Environment Backends#

TorchWM ships environment adapters for pixel-based world-model training, model-based reinforcement learning, and benchmark collection. Each backend page explains the installation requirements, factory functions, observation and action conventions, configuration fields, and common troubleshooting steps for that backend.

Choosing a backend#

Backend

Best for

Primary APIs

Typical observations

Typical actions

DeepMind Control Suite

Dreamer-style continuous-control tasks with state and rendered image observations

DeepMindControlEnv, env_backend="dmc"

Dict with DMC state keys plus image

Continuous Box from the DMC action spec

DeepMind Lab

3D navigation and puzzle tasks from DeepMind Lab

DMLabEnv, make_dmlab_env, env_backend="dmlab"

Dict with image plus requested Lab observations

Normalized one-hot Box[-1, 1] over native Lab actions

Gym and Gymnasium

Classic control, Box2D, custom Gym environments, and generic rendered tasks

GymImageEnv, make_gym_env, env_backend="gym"

Dict with image only

Original continuous Box or one-hot vector for discrete actions

DeepMind BSuite

Small diagnostic RL benchmark tasks such as catch/0 and deep_sea/0

BSuiteImageEnv, make_bsuite_env, env_backend="bsuite"

Dict with synthetic image only

One-hot vector for discrete actions

Brax

JAX/Brax continuous-control tasks through a Gym-like image adapter

BraxImageEnv, make_brax_env, env_backend="brax"

Dict with synthesized image; raw vector in info["vector_observation"]

Continuous Box[-1, 1] matching env.action_size

Atari

Atari 2600 environments through Gymnasium/ALE

make_atari_env, make_atari_vector_env

ALE RGB/RAM observations

Discrete Atari actions

Procgen

Procedurally generated benchmark games

ProcgenImageEnv, make_procgen_env, env_backend="procgen"

Dict with image

One-hot vector for discrete Procgen actions

MuJoCo

Gymnasium MuJoCo task ids and native MJCF/MJB models

make_mujoco_env

Image dict via GymImageEnv/MuJoCoImageEnv

Continuous Box

Gymnasium Robotics

All ids registered by the installed Gymnasium Robotics package, including moved legacy MuJoCo v2/v3 ids

make_robotics_env, list_gymnasium_robotics_envs

Image dict via GymImageEnv

Continuous Box

Unity ML-Agents

External Unity executable simulations with continuous-control behaviors

UnityMLAgentsEnv, env_backend="unity_mlagents"

Dict with image

Continuous Box[-1, 1]

Vectorized environments

Multiprocess/vector rollout collection and native ALE vectorization

TorchVectorizedEnv, make_atari_vector_env

Batched observations

Batched actions

World Model Env

Model-based RL, policy optimization, and evaluation inside learned dynamics

WorldModelEnv, make_world_model_env, env_backend="world-model"

Adapter-defined Gymnasium space

Adapter-defined Gymnasium space

Wrappers

Shared preprocessing, action conversion, time limits, reward observations, and image transforms

world_models.envs.wrappers

Backend-dependent

Backend-dependent

Shared conventions#

Most TorchWM training code expects image observations as a dictionary entry named image with channel-first shape (3, H, W) and uint8 values.

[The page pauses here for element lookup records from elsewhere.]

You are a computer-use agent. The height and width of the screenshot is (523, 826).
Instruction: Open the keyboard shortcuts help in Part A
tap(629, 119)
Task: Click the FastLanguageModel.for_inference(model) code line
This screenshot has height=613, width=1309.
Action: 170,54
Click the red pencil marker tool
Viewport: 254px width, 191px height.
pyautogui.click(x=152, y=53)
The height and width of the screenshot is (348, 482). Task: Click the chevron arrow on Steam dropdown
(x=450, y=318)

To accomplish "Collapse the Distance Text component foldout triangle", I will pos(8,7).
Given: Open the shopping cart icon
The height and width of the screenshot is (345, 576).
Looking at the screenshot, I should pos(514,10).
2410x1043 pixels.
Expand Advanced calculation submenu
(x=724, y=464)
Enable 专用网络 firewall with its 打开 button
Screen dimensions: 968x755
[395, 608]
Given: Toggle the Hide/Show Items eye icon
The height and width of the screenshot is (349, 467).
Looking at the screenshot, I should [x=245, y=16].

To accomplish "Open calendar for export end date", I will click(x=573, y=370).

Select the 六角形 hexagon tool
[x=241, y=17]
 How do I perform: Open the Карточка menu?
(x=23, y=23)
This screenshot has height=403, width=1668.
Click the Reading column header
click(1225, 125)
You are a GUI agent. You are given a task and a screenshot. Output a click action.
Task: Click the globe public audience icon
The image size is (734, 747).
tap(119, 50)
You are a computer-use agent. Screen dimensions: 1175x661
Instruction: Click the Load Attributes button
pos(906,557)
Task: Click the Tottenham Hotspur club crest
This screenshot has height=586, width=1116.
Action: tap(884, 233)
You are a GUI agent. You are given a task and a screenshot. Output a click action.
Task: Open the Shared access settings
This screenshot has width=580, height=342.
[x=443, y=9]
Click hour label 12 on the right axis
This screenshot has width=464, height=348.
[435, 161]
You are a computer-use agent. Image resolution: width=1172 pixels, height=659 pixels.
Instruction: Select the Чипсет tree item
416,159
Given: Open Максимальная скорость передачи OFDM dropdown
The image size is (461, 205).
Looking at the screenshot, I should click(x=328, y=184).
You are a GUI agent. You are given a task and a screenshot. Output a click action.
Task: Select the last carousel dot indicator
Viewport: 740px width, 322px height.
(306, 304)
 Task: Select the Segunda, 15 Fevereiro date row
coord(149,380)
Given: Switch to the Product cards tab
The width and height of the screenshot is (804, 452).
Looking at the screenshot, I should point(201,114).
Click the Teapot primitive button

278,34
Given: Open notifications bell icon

Backend adapters that wrap vector-only environments synthesize an image representation so pixel-based agents can still run.

DIAMOND-style Atari support is documented on the Atari page as a preprocessing helper for Atari rollouts. It is not a separate environment backend.

Dreamer environment construction applies a standard wrapper stack after creating DMC, DMLab, Gym/Gymnasium, MuJoCo, Gymnasium Robotics, Procgen, BSuite, Brax, or Unity environments:

  1. ActionRepeat repeats each selected action for cfg.action_repeat environment steps.

  2. NormalizeActions exposes finite continuous action bounds as normalized [-1, 1] policy outputs.

  3. TimeLimit truncates episodes after cfg.time_limit // cfg.action_repeat wrapper steps.

Use torchwm envs list to print the lightweight backend catalog used by the CLI.